# How ugly is it allowed to be if it works?



## vigilante398 (May 6, 2022)

Tube preamp pedals are kind of my main thing, but I mostly use SMD so I can fit things in tight spaces. Well a friend of mine asked me to do a simple tube preamp PCB with through-hole parts so he could build one. I had this idea of conveniently mounting the tube inside the enclosure without needing an extra "daughter board" to mount it, but it limits the real estate on the board so it turned into a tightly populated ugly mess. It works and sounds good though, so I don't know. Anyway.

It's another version of my "Space Heater" preamp, single 12AX7, nixie power supply running around 250V.


----------



## G.G. (May 6, 2022)

is the ugly part on the back?  Looks super neat and clean to me. Very cool project!!


----------



## vigilante398 (May 6, 2022)

G.G. said:


> is the ugly part on the back?  Looks super neat and clean to me. Very cool project!!


Thanks  I guess part of the ugliness is on the back, I couldn't fit everything so the input and output caps for the power supply are mounted on the back, looking at the first pic you can see part of one of them on the right side. But the general densely populated board looks crowded and ugly to me. Maybe it's just me


----------



## Coda (May 6, 2022)

This thread is like Brad Pitt walking into a meeting for the Troll Under the Bridge union, and apologizing for looking hideous…


----------



## jeffwhitfield (May 6, 2022)

Extremely ugly! Put that thing in a toilet paper roll if ya want. 🤪

err…what circuit is that? And what tube did you use?


----------



## peccary (May 6, 2022)

That's super rad! 

So when is the Sushi Box PCB store opening up, now?


----------



## vigilante398 (May 6, 2022)

jeffwhitfield said:


> Extremely ugly! Put that thing in a toilet paper roll if ya want. 🤪
> 
> err…what circuit is that? And what tube did you use?


It's a Sushi Box Space Heater, one of my designs. Uses a 12AX7, but a good number of my customers like to swap it for 12AT7 or 12AU7 for less dirt.



peccary said:


> That's super rad!
> 
> So when is the Sushi Box PCB store opening up, now?

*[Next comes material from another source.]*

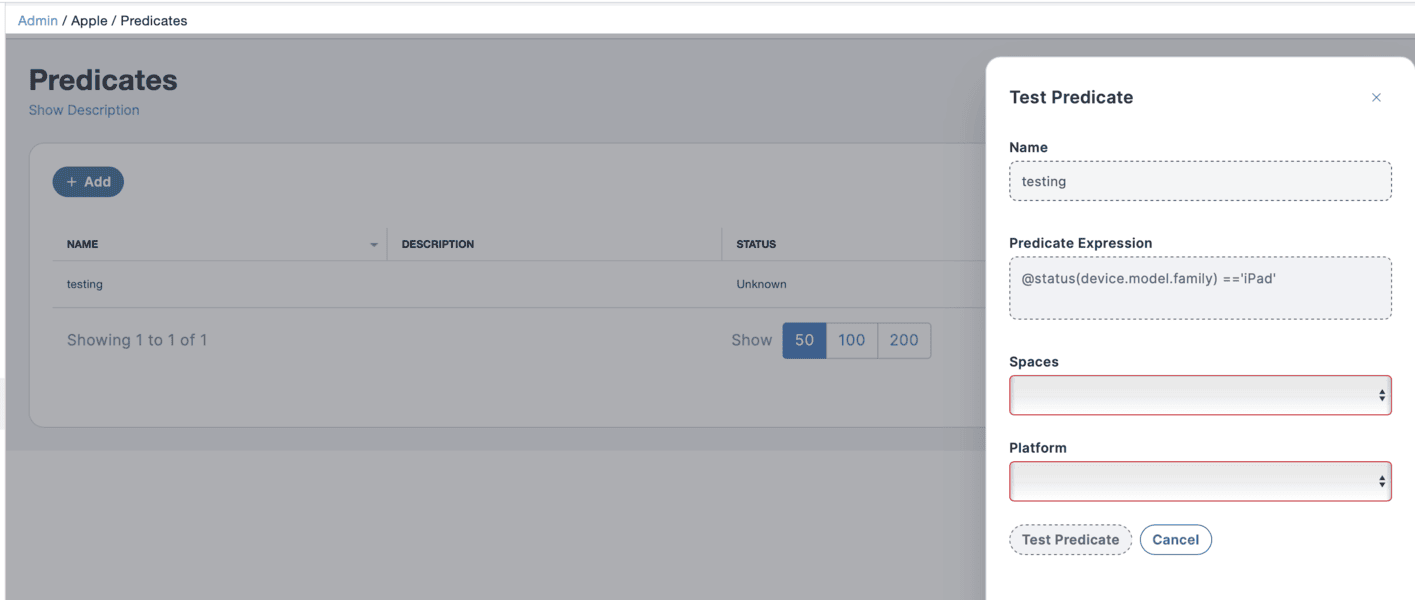Click the DESCRIPTION column header
The image size is (1415, 600).
[x=438, y=244]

Extremely unlikely  I like designing PCBs, I don't like writing documentation or making sure everyone gets their build working. I may do one here and there, but I don't plan to make it a regular thing.


----------



## Coda (May 6, 2022)

vigilante398 said:


> Extremely unlikely  I like designing PCBs, I don't like writing documentation or making sure everyone gets their build working. I may do one here and there, but I don't plan to make it a regular thing.



Caveat Emptor…


----------



## peccary (May 6, 2022)

vigilante398 said:


> Extremely unlikely  I like designing PCBs, I don't like writing documentation or making sure everyone gets their build working. I may do one here and there, but I don't plan to make it a regular thing.



Totally understandable - that's a lot of work, especially considering it's on top of your regular life as well!


----------



## fig (May 6, 2022)

That’s a cool thingy! 
I thought about learning the art of design, but there are so many willing and more importantly _talented _folks, yourself included, that I could probably schmooze into whipping one up for me should I come up any ideas.….wait…I have an idea! 

[commence schmoozing]


----------



## vigilante398 (May 6, 2022)

Well I figured out how to make it a little less ugly by making it more ugly  If I use the 630V film caps from Tayda instead of these sexy axial ones I can move things around a little and get all the components on one side of the board. So the top will look even more crowded, but the bottom won't have any random caps tacked on, so I'll feel better about myself. 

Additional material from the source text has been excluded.